The first Lonely Planet guide to Campania

The first Lonely Planet guide to Campania

Naples, Salerno, Avellino, Benevento, and Caserta. Five unique provinces to explore and discover

Campania is the Italy of your wildest dreams: a rich, intense, hypnotic ragù of Arabesque street life, decadent palaces, pastel-hued villages and aria-inspiring vistas.” This is the brief description that can be found on lonelyplanet.com. Lonely Planet Italia went beyond it and published an entire guide that collects the region’s most exclusive itineraries and hidden treasures. Available through lonelyplanetitalia.it and major Italian bookstores, the 432-page guidebook is the best way to get to know this impressive land. The project was promoted with the contribution of the Campania Region through Scabec, Società Campana Beni Culturali, which did so as part of the campania>artecard project. A regional pass that includes the entire cultural heritage of Campania and offers tourists and residents access to castles and historic houses, churches and monastic complexes, museums and archaeological parks, parks and natural caves.

The project was promoted with the contribution of the Campania Region through Scabec, Società Campana Beni Culturali

Places of culture still little known to the general public, evocative walks along fascinating paths, food and wine tours, and experiences intended for any visitor. This and more in the first guide dedicated to each of the region’s five provinces.

Naples, with its iridescent charm, “the result perhaps of the many cultural influences or of the pulsating rhythm that marks the life of its shrewd inhabitants, accustomed to improvise and to pay more attention to substance than to form.” This is the incipit of the region’s capital chapter. A journey that leads to the history of the main cultural places showing the encounter between sacred and profane of its alleys. Not only Naples but also Campi Flegrei, Vesuvius, the Sorrento Peninsula, the islands of the Gulf.

Salerno, “If you are interested in the wonders of nature, then the Cilento will not fail to surprise you.” The tour of the Salerno area begins from the Cilento coast and goes back up to the city. A stop that anticipates the other beauties of this province, such as the Amalfi Coast, the Vallo di Diano, and the Alburni.

Avellino in Irpinia has “an unconventional beauty” that is “not for everyone.” It is engulfed in a dimension of uniqueness that translates into its ability to transmit the disruptive force of its character. A strongly evocative charge that pervades many other local cultural sites such as the Sanctuary of Montevergine, the Abbey of Goleto, and the natural area of Mefite.

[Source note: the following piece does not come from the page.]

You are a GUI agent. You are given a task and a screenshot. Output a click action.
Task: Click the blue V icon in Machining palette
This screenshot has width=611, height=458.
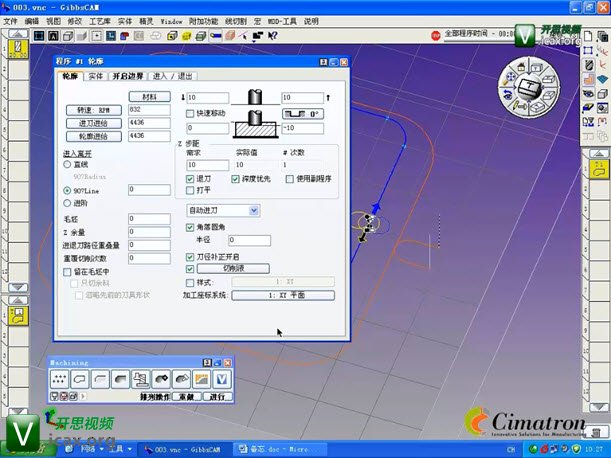pos(221,379)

Benevento “is a cornucopia of artistic testimonies of different ages, and, if it were placed in a region less crowded of wonders, it could certainly aspire to a wider notoriety.” Here the journey starts from the “Sant’Agata de’ Goti, titanically clinging to a tuff cliff, passing through Cerreto Sannita, with the secular working of ceramics, and arriving at Telese Terme, known for its thermal baths and gourmet restaurants.”

Caserta, here “the fame of the Royal Palace exceeds that of the city, which has grown over the centuries in the shadow of one of the most sumptuous residences of the Peninsula. But the province of Caserta has such a varied tourist offer that it can satisfy the needs of any traveler.” There are ruins scattered between Capua and Santa Maria Capua Vetere. There is the immaculate mountain of the Matese Regional Park and the disturbing silence of the villages of Sessa Aurunca. You will find frescoed monasteries, castles, and medieval villages.